“Ce n’est pas un débat, ce n’est pas une négociation.”
Il s’agit d’une de mes phrases fétiches de l’année 2020. Elle m’a été soufflée lors du visionnage d’une vidéo de “La tronche en biais” et une intervention du modérateur. Le genre de non-événements qui déclenche brutalement les rouages de la réflexion.
Il y a quelques années, j’aurais eu du mal à assumer cette parole, moi qui me targue, du haut de ma prétentieux, de toujours attacher de la valeur à ce que disent les élèves et de ne jamais me couper d’eux.
Mais je me suis rendu compte que cette phrase a du pouvoir. Et plus encore, qu’elle rassure. Dans la quatrième Avaltout, classe où faire baisser le volume sonore sous le niveau d’un chantier d’essai pour des réacteurs d’Airbus est une gageure, il s’agit de de l’un des rares outils qui permet de retrouver un minimum de concentration ; à condition, comme absolument toutes les attitudes et les phrases de prof, qu’elle ne soit pas trop souvent employée.
Et surtout toujours à bon escient.
“Ce n’est pas un débat, ce n’est pas une négociation.”
Il existe des moments où vous, les élèves, devrez souscrire à ce que l’on vous dit. Parce que nous sommes des adultes. Que c’est comme ça.
Je l’utilise rarement car les situations où une affirmation est totalement inattaquable et vraie pour vingt-six ados sont finalement assez peu communes.

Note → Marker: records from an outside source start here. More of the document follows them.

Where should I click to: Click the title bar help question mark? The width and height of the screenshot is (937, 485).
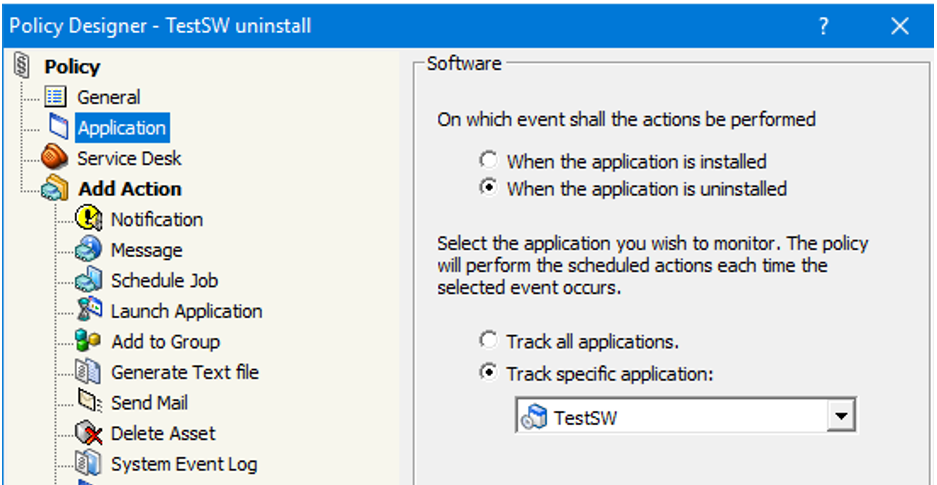click(824, 26)
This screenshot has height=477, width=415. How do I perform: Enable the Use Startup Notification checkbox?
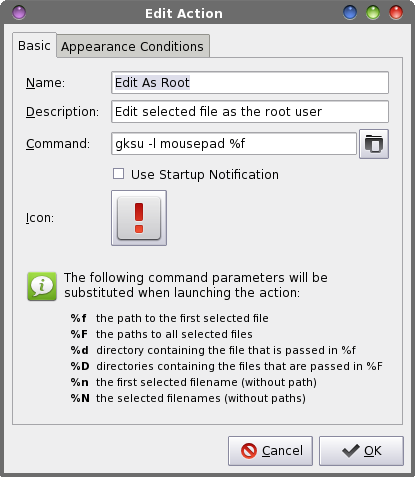(x=118, y=174)
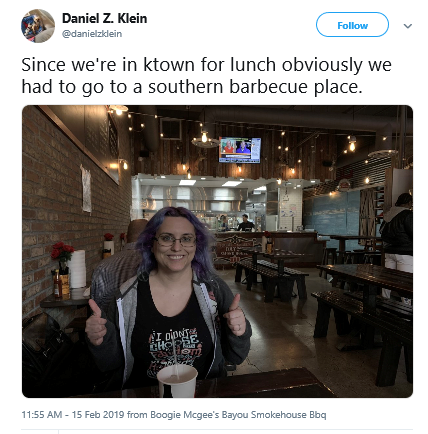
Task: Open Boogie Mcgee's Bayou Smokehouse Bbq location link
Action: coord(238,415)
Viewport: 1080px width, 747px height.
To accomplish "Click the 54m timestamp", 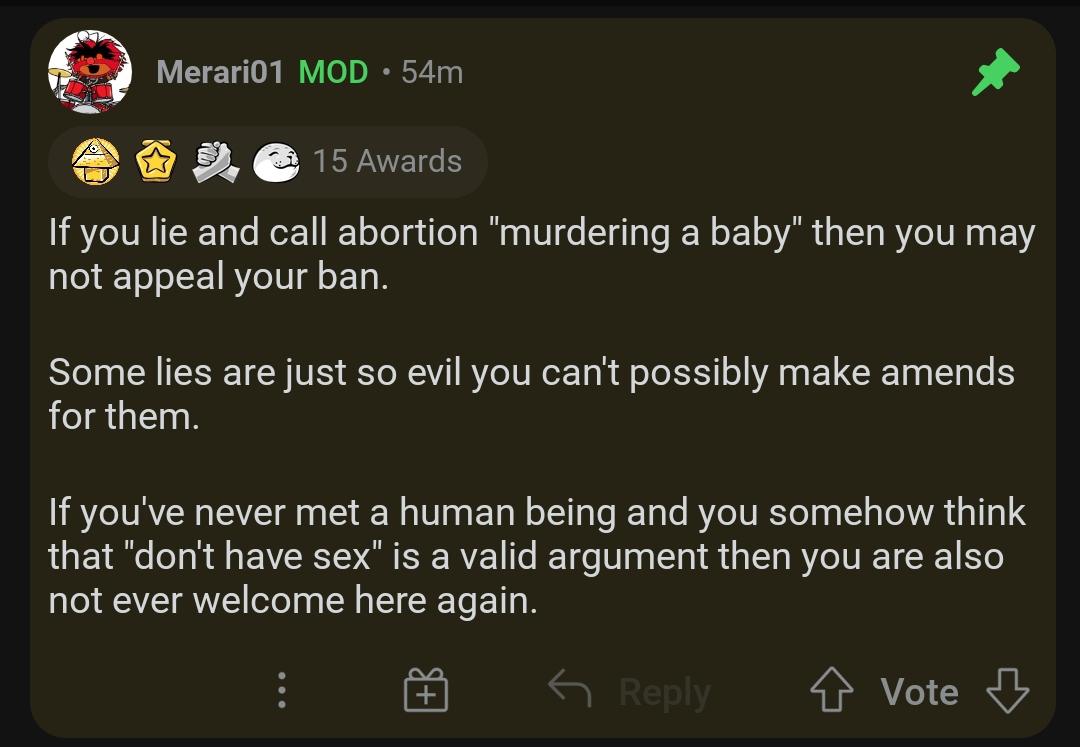I will tap(432, 72).
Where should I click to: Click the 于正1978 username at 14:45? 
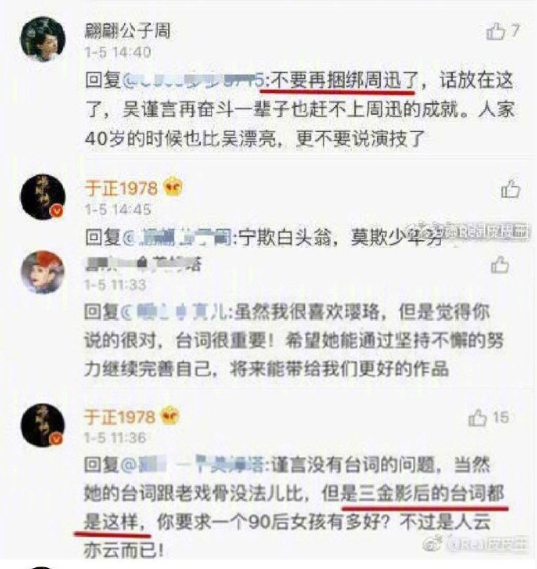tap(121, 189)
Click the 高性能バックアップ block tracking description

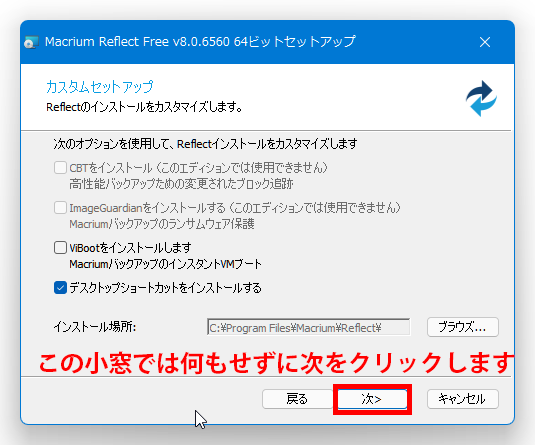(x=182, y=184)
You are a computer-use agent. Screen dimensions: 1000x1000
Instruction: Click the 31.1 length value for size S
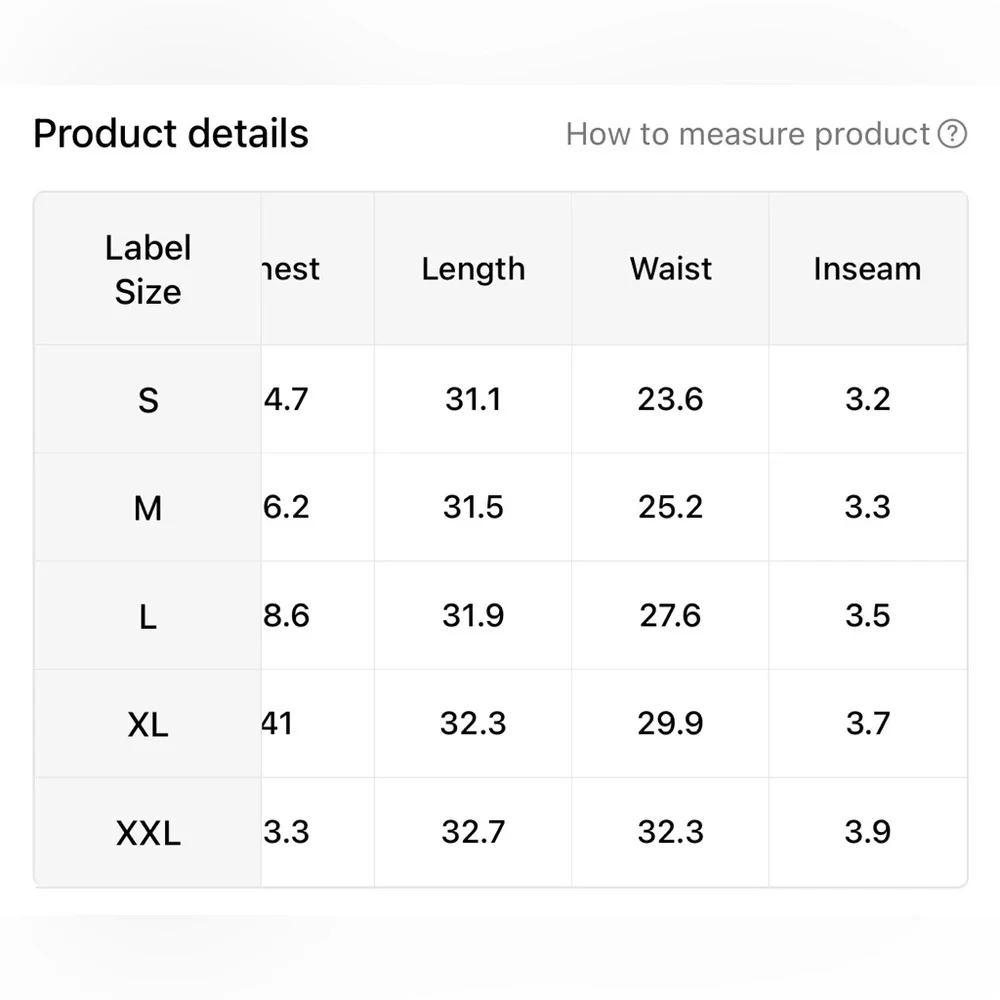point(473,400)
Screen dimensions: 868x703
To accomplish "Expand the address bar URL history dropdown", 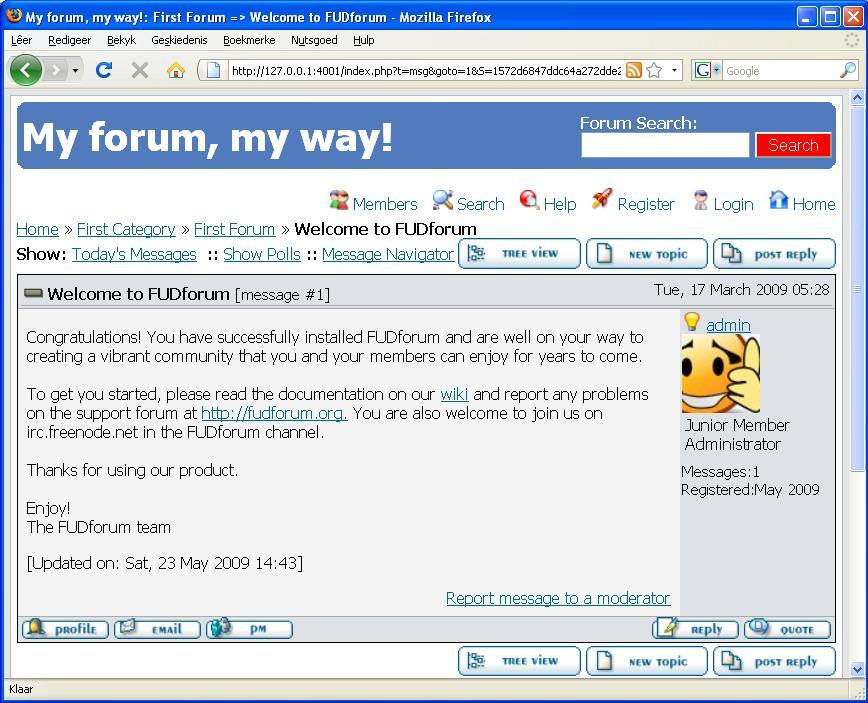I will click(x=675, y=70).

Mais les mômes comprennent. Comprennent que les moments où nous ne sommes ni dans ce débat, ni dans cette négociation, ce sont les moments où ils peuvent faire entièrement confiance à un adulte. Où la parole qui leur est donnée est précieuse, parce qu’irréfutable.
Parfois, couper court à tout échange, ce n’est pas se fermer. C’est rappeler qu’il existe des piliers, sur lesquels on pourra toujours s’appuyer.